Abstract

Sediments of the Loxton–Parilla Sands form a progradational strandplain that stretches for over 350 km across the Murray Basin, in southeastern Australia. The strandplain comprises over 600 individual ridges, with stratigraphic and strontium isotope data indicating these strandlines are Late Miocene to Early Pliocene in age, with deposition beginning before 7.2 Ma and terminating at approximately 5.0 Ma. Post-Pliocene uplift along the Padthaway High due to regional, compressive, intraplate tectonism, was responsible for altering the orientation of strandlines and drainage systems, as well as contributing to increased erosion across the strandplain.

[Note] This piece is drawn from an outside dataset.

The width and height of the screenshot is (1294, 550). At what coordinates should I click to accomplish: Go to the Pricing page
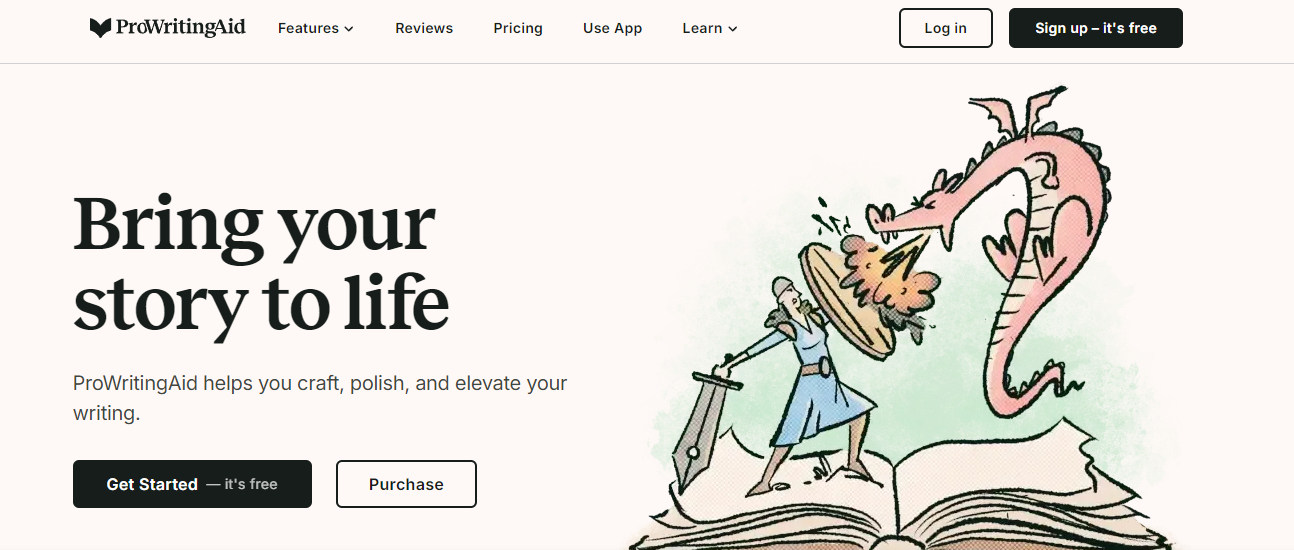pos(518,28)
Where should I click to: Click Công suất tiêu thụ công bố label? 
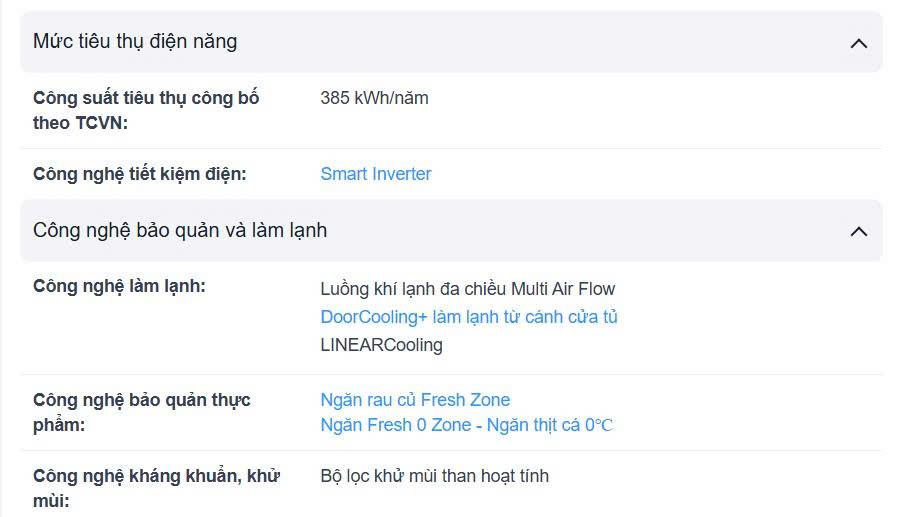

This uplift both restricted and starved the coastline of sand-sized sediment, changing the depositional environment from one of progradation to active erosion. This produced a series of scarps along the southwestern Murray Basin and ultimately contributed to the formation of the Kanawinka Escarpment, a large erosional cliff feature whose formation was not exclusively the result of fault-related tectonism. This evidence for Pliocene tectonism along southeastern Australia, together with the depositional ages inferred from strontium isotope analysis, indicates that, contrary to previous work, the strandlines of the Loxton–Parilla Sands do not represent an unbroken record of Late Miocene–Pliocene glacioeustatic change. We estimate that approximately 3 Ma of depositional history may be missing from the sedimentary record between the southwestern-most Loxton–Parilla Sands strandlines and those of the Pleistocene Bridgewater Formation.